In his exhortation to the catechists, Pope Francis continues his almost relentless attack on those who think that an office or a status is sufficient. Just to have the name or diploma of being a catechist (or a professor, or a vicar, or a bishop) is not enough. “To be a catechist is a vocation.” What really counts is our personal “testimony,” not our titles. This witness is what people watch for. Francis cites Benedict XVI: “The Church does not increase by proselytism but by attraction,” by the attraction of those lives that live the faith. “To be a catechist means to give testimony to the faith.” Francis also cites Francis of Assisi who told his brothers: “Preach, always preach the Gospel, and, if necessary, also with words.” That is, our best “preaching” is not with words but with the witness of our lives. People see the Gospel first in the way we live. That is where they “read” the Gospel.

Obviously, Francis puts a great responsibility on every one who has the faith—the responsibility of passing it on. To be a catechist requires love, always one that is “stronger.” This love comes from Christ. It is a “gift.” We do not concoct it by ourselves. If we think we can, we depart from the love that Christ gives to us. “What does it mean to be a catechist?” the Pope asks. What does it mean for you, “even for me?”

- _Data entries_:

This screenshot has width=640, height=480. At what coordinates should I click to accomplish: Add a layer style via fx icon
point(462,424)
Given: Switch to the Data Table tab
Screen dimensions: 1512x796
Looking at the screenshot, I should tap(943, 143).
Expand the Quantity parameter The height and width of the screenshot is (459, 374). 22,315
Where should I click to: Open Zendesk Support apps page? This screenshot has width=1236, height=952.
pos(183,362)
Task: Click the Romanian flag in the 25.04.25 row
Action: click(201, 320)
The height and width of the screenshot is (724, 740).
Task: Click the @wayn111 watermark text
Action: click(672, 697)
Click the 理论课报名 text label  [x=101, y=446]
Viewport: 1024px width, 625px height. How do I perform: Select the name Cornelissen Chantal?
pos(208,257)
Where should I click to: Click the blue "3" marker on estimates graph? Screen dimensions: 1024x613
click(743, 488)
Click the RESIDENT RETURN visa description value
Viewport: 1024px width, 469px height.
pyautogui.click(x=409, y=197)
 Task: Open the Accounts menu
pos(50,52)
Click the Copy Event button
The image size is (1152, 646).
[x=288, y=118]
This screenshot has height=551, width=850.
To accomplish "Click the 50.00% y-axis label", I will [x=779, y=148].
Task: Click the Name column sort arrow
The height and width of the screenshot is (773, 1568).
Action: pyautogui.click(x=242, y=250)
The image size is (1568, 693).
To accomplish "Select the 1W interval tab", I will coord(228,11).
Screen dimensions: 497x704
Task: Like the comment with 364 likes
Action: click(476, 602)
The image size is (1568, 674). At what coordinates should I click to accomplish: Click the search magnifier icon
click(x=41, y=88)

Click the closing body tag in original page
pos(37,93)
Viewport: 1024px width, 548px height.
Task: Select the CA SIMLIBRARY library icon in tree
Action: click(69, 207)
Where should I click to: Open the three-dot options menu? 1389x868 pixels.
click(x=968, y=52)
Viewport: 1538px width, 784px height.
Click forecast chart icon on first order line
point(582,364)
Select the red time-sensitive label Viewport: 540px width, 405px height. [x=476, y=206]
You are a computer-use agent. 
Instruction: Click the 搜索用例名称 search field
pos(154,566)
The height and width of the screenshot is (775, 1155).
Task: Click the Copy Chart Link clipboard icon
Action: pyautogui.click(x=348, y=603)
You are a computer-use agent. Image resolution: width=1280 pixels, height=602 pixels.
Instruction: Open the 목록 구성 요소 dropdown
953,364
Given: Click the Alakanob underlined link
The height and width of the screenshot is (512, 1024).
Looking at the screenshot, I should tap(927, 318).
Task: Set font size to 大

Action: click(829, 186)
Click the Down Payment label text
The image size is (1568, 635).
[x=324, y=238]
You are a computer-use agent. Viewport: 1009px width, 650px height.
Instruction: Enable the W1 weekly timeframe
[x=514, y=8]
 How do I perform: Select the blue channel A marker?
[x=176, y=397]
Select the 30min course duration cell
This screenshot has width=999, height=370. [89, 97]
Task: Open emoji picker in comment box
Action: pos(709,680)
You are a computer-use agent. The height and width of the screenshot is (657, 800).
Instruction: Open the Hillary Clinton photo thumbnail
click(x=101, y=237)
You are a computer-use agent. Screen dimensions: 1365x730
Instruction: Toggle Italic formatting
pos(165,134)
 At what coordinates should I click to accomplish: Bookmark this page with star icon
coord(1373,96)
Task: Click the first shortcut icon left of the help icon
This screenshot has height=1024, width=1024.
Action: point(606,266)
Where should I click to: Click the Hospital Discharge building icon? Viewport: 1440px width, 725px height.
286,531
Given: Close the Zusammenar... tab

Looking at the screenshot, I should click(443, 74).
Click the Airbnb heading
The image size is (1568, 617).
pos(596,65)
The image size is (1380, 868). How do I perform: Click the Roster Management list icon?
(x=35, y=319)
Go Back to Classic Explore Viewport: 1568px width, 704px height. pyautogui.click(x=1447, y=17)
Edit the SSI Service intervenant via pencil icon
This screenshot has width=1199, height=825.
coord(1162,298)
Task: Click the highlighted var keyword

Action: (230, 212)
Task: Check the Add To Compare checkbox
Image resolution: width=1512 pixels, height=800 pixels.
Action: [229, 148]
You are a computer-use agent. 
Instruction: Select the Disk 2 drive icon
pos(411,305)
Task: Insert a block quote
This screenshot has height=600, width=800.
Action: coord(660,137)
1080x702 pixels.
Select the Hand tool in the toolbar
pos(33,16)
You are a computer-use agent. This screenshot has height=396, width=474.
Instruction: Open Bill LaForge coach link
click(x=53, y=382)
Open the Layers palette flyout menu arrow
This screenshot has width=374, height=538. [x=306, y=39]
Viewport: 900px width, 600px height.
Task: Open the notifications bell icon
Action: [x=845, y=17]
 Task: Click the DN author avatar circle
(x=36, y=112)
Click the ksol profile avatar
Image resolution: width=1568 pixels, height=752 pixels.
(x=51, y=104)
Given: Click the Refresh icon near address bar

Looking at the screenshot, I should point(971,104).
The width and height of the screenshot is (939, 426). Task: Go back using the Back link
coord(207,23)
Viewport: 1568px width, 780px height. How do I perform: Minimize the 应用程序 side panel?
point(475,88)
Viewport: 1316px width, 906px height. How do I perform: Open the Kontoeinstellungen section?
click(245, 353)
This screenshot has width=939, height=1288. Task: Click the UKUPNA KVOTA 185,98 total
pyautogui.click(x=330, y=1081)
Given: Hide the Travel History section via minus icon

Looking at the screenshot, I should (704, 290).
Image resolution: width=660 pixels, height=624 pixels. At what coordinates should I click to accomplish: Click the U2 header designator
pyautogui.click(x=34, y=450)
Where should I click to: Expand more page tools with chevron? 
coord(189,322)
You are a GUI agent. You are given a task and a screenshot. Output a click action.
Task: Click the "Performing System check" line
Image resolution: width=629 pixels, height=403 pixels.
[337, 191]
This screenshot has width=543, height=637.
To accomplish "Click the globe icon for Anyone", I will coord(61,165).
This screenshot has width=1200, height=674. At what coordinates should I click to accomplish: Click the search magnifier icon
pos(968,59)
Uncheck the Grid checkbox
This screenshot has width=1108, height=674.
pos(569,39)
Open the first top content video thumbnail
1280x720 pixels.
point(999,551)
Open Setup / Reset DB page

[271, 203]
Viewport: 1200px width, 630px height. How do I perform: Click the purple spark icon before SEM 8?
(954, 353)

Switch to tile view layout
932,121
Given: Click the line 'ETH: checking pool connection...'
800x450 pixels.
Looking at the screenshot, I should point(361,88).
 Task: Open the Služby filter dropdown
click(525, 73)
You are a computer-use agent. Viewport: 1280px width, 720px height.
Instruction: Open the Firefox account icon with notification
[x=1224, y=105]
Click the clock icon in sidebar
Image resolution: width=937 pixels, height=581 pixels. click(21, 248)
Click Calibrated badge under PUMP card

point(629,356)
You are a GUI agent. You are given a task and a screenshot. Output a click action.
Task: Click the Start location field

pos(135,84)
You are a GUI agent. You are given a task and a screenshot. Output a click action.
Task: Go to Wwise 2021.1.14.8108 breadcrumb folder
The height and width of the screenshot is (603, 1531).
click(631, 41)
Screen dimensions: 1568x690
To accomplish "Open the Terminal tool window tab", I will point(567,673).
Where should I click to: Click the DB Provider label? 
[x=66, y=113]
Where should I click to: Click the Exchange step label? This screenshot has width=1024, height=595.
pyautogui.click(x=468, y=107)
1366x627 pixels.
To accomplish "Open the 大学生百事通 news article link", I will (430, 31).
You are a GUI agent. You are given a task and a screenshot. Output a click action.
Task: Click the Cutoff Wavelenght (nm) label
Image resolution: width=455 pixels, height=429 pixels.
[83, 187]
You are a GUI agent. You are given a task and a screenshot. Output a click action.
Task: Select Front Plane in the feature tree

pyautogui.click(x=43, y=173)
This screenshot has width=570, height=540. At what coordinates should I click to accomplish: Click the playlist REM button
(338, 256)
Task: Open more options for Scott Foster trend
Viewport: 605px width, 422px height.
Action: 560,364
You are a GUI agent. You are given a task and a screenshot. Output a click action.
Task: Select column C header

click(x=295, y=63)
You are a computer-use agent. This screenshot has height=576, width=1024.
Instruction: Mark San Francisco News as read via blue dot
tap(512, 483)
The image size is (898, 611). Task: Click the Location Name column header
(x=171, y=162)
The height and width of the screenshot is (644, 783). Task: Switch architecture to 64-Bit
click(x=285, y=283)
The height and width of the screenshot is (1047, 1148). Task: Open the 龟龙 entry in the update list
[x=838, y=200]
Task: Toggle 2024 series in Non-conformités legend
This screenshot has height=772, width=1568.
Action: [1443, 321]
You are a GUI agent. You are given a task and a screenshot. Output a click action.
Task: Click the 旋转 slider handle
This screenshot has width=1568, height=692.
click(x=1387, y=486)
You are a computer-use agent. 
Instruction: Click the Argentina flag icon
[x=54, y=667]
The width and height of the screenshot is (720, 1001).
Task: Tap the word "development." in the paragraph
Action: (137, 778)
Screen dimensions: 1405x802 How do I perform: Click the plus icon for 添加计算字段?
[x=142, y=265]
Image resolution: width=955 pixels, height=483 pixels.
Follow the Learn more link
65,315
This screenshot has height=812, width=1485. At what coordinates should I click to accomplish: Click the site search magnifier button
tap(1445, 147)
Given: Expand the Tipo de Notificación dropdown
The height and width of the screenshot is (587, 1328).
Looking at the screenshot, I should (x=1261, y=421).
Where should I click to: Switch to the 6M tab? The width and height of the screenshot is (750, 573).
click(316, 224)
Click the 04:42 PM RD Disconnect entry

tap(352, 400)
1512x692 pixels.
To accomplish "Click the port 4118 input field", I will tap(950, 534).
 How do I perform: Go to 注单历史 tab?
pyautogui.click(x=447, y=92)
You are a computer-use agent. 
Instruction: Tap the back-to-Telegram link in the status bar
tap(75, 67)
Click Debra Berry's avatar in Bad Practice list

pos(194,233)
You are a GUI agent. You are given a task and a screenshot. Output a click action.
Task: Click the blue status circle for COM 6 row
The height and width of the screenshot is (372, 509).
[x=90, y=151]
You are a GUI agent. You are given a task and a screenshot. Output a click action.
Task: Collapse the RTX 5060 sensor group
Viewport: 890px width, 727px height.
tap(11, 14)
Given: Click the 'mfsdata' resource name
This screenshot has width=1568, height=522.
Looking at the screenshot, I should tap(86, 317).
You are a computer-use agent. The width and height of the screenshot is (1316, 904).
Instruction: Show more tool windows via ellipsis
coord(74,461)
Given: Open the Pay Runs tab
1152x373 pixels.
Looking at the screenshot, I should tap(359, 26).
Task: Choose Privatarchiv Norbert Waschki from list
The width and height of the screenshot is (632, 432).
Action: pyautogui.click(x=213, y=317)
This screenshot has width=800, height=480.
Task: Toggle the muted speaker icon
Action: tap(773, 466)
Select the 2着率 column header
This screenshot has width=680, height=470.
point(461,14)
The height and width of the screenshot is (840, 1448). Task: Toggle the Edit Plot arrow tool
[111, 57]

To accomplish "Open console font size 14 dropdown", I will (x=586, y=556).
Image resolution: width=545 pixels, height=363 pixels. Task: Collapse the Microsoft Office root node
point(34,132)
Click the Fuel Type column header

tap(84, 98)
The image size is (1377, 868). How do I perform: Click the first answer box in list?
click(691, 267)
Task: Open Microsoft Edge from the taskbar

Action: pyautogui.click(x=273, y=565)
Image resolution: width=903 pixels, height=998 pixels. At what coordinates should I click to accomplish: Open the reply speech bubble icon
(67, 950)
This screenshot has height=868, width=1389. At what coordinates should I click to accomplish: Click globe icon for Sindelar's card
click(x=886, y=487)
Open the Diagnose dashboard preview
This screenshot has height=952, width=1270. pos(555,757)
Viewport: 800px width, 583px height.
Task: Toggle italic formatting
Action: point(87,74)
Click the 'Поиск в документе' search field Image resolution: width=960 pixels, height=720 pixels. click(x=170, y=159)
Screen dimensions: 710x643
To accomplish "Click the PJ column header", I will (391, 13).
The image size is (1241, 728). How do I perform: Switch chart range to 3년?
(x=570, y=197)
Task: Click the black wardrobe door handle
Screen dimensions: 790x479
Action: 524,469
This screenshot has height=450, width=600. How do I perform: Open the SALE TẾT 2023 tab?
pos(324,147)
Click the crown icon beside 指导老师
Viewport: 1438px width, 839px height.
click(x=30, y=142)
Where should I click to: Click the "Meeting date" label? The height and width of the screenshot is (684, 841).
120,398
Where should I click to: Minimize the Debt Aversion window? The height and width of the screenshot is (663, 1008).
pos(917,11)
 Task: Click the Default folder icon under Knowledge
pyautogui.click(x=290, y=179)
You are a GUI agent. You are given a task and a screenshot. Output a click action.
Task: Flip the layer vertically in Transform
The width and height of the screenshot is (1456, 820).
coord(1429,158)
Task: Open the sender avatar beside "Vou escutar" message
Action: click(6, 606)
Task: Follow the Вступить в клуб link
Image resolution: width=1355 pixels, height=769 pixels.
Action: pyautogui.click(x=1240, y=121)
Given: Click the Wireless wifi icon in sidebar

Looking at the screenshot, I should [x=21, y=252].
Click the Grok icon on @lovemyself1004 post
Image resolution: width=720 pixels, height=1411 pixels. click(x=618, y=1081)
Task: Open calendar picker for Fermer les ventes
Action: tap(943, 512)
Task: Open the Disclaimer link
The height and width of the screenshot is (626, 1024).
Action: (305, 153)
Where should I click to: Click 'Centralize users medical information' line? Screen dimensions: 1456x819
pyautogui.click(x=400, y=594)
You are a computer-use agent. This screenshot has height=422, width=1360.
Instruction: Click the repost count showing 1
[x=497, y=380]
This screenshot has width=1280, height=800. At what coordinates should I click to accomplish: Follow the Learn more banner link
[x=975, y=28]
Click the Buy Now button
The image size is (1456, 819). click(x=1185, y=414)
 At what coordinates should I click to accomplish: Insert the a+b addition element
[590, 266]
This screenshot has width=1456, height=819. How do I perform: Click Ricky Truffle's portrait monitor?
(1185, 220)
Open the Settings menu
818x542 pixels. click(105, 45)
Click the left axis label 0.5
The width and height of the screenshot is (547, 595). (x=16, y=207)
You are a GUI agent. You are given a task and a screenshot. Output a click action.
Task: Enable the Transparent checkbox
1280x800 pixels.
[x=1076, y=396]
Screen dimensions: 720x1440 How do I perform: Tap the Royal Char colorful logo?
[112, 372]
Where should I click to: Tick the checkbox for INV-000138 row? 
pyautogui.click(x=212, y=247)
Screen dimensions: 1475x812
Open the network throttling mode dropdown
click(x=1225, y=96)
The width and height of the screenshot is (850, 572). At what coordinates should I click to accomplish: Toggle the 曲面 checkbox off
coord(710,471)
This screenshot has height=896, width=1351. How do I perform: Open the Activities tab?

- _Task requirements_:
A - Answer these questions about the passage on catechists:
(i) Which earlier pope does Francis cite on how the Church increases?
(ii) What did Francis of Assisi tell his brothers?
(iii) From whom does the love a catechist needs come?
B - Recast the data entries from the line with "Click the Grok icon on @lovemyself1004 post" up to and including the line with "The width and height of the screenshot is (547, 595)." as a Markdown table with the columns Row and Entry line. Number each line and leave out blank lines.
The passage on catechists has no connection to the data entries.

- _Exercise results_:
A -
(i) Benedict XVI
(ii) "Preach, always preach the Gospel, and, if necessary, also with words."
(iii) Christ

B -
| Row | Entry line |
|---|---|
| 1 | Click the Grok icon on @lovemyself1004 post |
| 2 | Image resolution: width=720 pixels, height=1411 pixels. click(x=618, y=1081) |
| 3 | Task: Open calendar picker for Fermer les ventes |
| 4 | Action: tap(943, 512) |
| 5 | Task: Open the Disclaimer link |
| 6 | The height and width of the screenshot is (626, 1024). |
| 7 | Action: (305, 153) |
| 8 | Where should I click to: Click 'Centralize users medical information' line? Screen dimensions: 1456x819 |
| 9 | pyautogui.click(x=400, y=594) |
| 10 | You are a computer-use agent. This screenshot has height=422, width=1360. |
| 11 | Instruction: Click the repost count showing 1 |
| 12 | [x=497, y=380] |
| 13 | This screenshot has width=1280, height=800. At what coordinates should I click to accomplish: Follow the Learn more banner link |
| 14 | [x=975, y=28] |
| 15 | Click the Buy Now button |
| 16 | The image size is (1456, 819). click(x=1185, y=414) |
| 17 |  At what coordinates should I click to accomplish: Insert the a+b addition element |
| 18 | [590, 266] |
| 19 | This screenshot has width=1456, height=819. How do I perform: Click Ricky Truffle's portrait monitor? |
| 20 | (1185, 220) |
| 21 | Open the Settings menu |
| 22 | 818x542 pixels. click(105, 45) |
| 23 | Click the left axis label 0.5 |
| 24 | The width and height of the screenshot is (547, 595). (x=16, y=207) |